==== Dataset entries

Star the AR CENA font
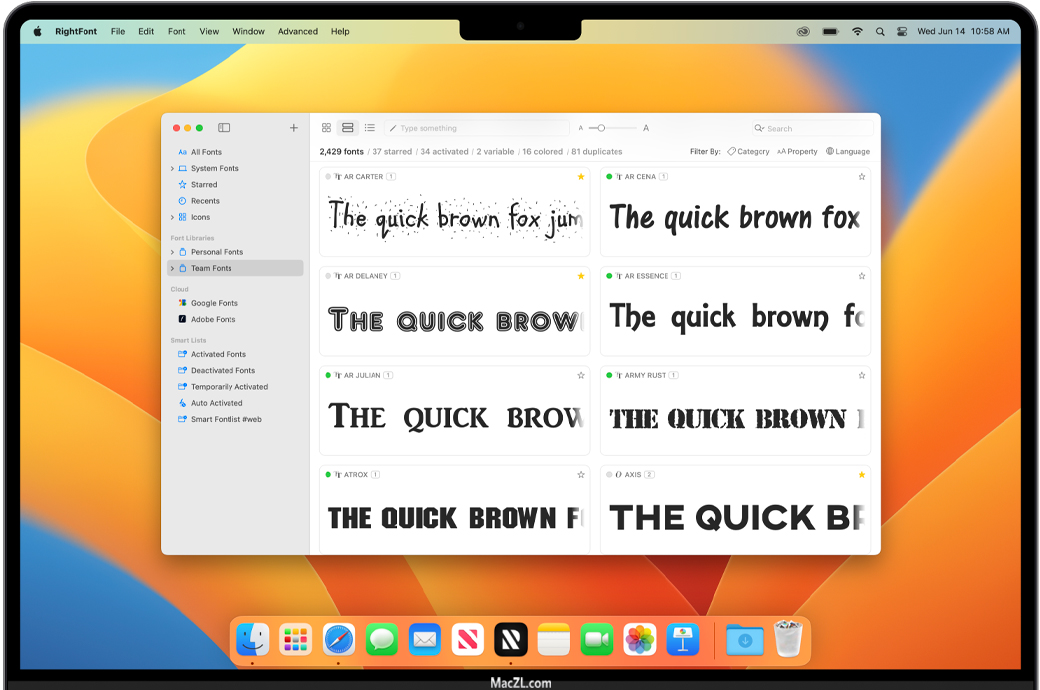The width and height of the screenshot is (1040, 690). pyautogui.click(x=861, y=177)
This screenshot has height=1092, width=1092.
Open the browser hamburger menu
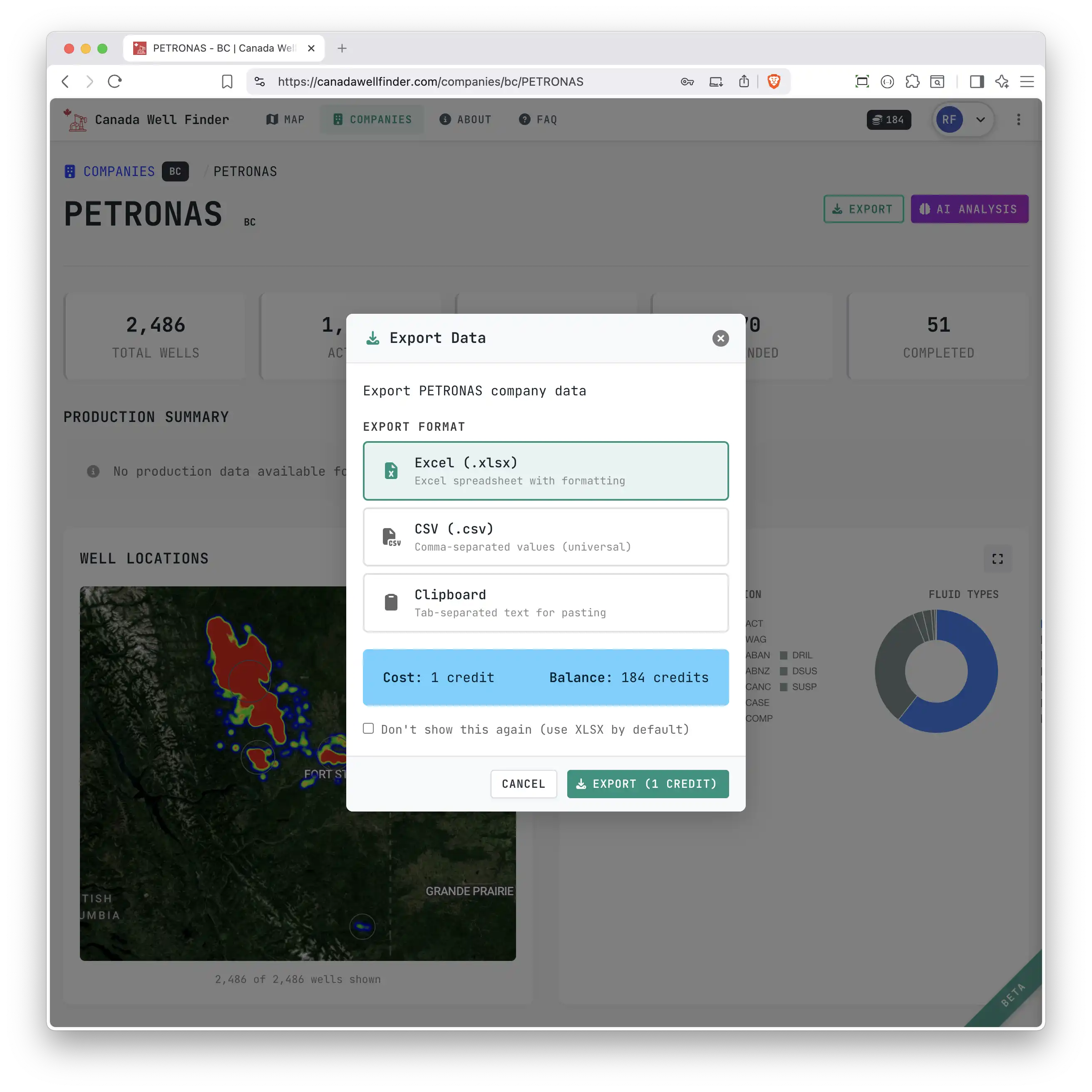(1027, 82)
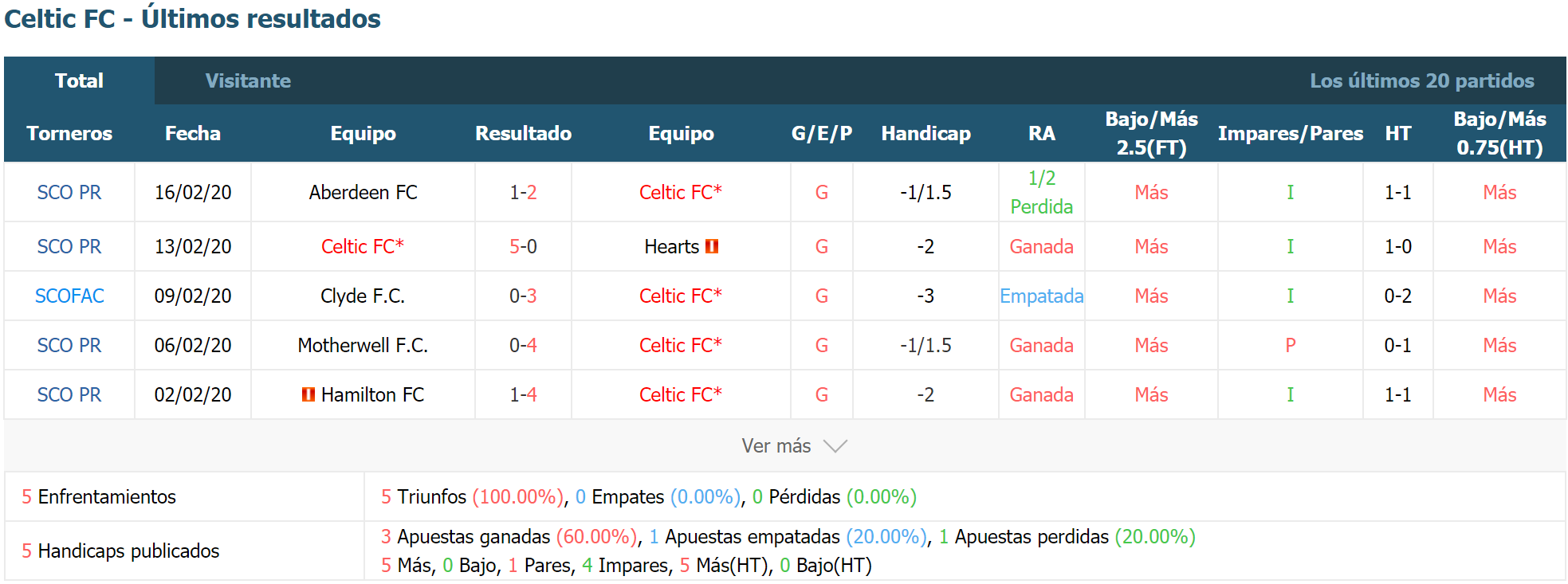Select the Total tab

coord(79,80)
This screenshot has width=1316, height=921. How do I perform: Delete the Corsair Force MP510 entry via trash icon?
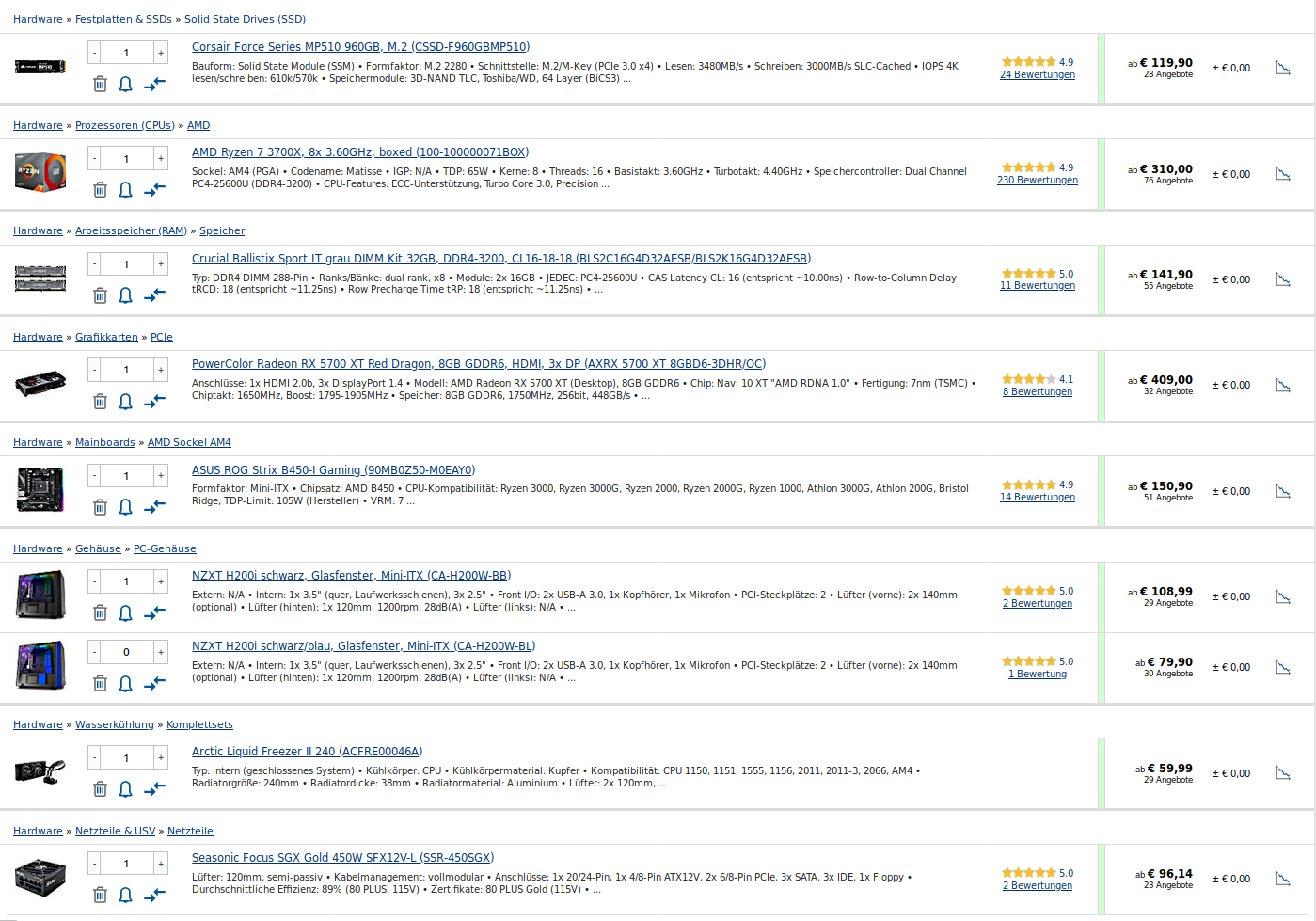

========

▸ Written problem:
Reproduce the listing above line for line, without altering any wording, and omit the pictures from your reproduction.

▸ Reply to the task:
Star the AR CENA font
The width and height of the screenshot is (1040, 690). pyautogui.click(x=861, y=177)
This screenshot has height=1092, width=1092.
Open the browser hamburger menu
(1027, 82)
Select the Total tab

coord(79,80)
This screenshot has width=1316, height=921. How do I perform: Delete the Corsair Force MP510 entry via trash icon?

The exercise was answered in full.